Le directeur du groupe Bolloré pour la région golfe de Guinée, Mohamed Diop s’est exprimé ce Mardi.

Face à la presse, il a dénoncé une «tentative d’éviction, en dehors des voies juridiques et règlementaires», du groupement Bolloré-APM Terminals de l’appel à concurrence pour le recrutement d’un nouvel opérateur dans le cadre de la gestion du terminal à conteneurs du Port autonome de Douala (PAD), la métropole camerounaise.

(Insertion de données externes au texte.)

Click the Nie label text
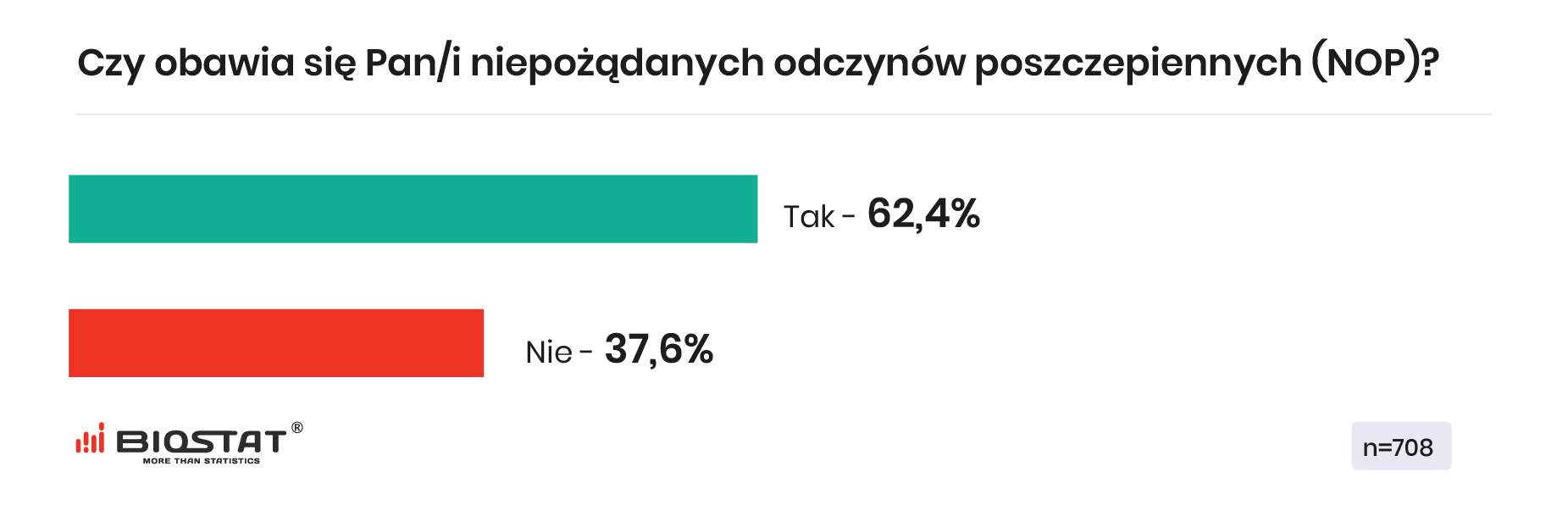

Il a ensuite marqué son étonnement de voir le consortium franco-danois, en place depuis 2005, être écarté en janvier dernier de la préqualification pour la désignation d’un nouveau concessionnaire pour la même prestation. Ledit groupement logisticien-armateur, sous l’identité de Douala International Terminal (DIT), avait en effet, avant le terme de son mandat de 15 ans, obtenu en décembre 2017, une prorogation d’exercice jusqu’en 2023.

«Nous contestons les critères non communiqués de la mise en concurrence qui nous évincent de Douala, et demandons à être traités selon les lois et règlements du Cameroun», explique Mohamed Diop. Et de prendre l’exemple d’une sélection détentrice du trophée de la Coupe d’Afrique des nations (CAN) de football, mais à laquelle on refuse le droit de disputer les éliminatoires pour remettre son titre en jeu. «Nous allons nous battre par toutes les voies légales, afin que la transparence règne dans le processus en cours.»

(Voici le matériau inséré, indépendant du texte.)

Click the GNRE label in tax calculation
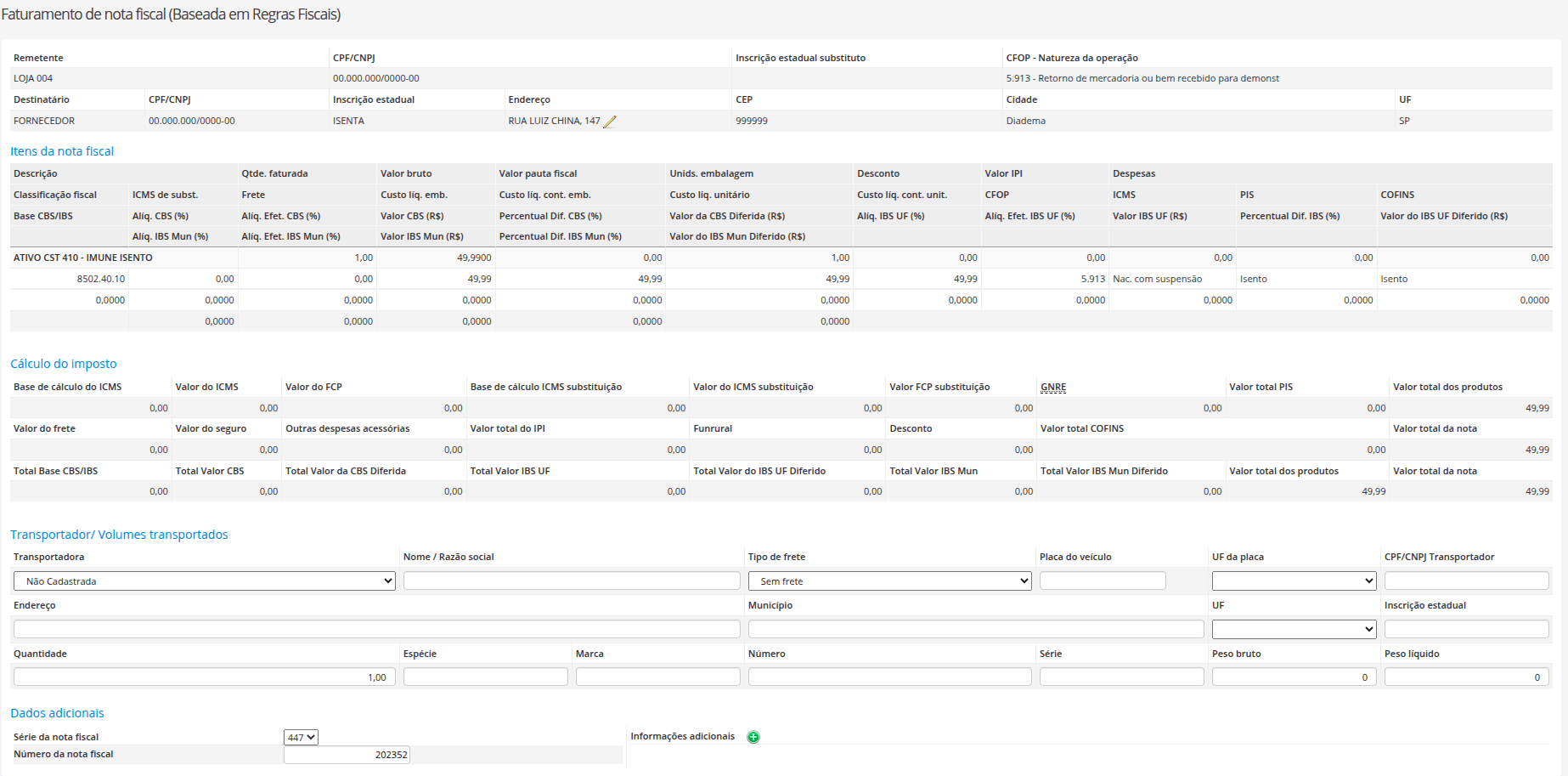The height and width of the screenshot is (776, 1568). point(1053,387)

Pourtant, affirme-t-il, dans le protocole d’accord de prorogation signé en fin 2017 avec le PAD, Bolloré-APM Terminals s’était engagé à verser à la partie camerounaise une contribution exceptionnelle  d’un montant de 24 milliards FCfa à laquelle il faut ajouter l’augmentation de 10 à 30%  des actifs des nationaux dans le capital de DIT, le doublement de la redevance à verser au Cameroun pour la concession supplémentaire, mais également la réalisation de nouveaux investissements de l’ordre de 20 milliards FCfa.

Le 16 août dernier, le tribunal administratif de Douala, saisi par DIT, a pris une ordonnance suspendant le processus de désignation d’un nouveau concessionnaire à Douala, une sentence contre laquelle le PAD a formé un pourvoi. Parallèlement, une procédure internationale d’arbitrage a été engagée par l’opérateur, «et suit son cours à Paris».

«La tournure prise par le dossier DIT nous fait très mal, souligne Mohamed Diop. Être évincé à une phase de préqualification, sans la moindre explication, est injuste. Nous sommes traités de façon inéquitable, mais restons ouverts à toute discussion avec nos partenaires du Cameroun.»

En attendant la fin des tractations, Bolloré-APM Terminals, à travers DIT, a néanmoins depuis début mars 2019, «pour se battre à armes égales avec la concurrence», déposé son dossier de candidature pour l’appel à manifestation d’intérêt du PAD.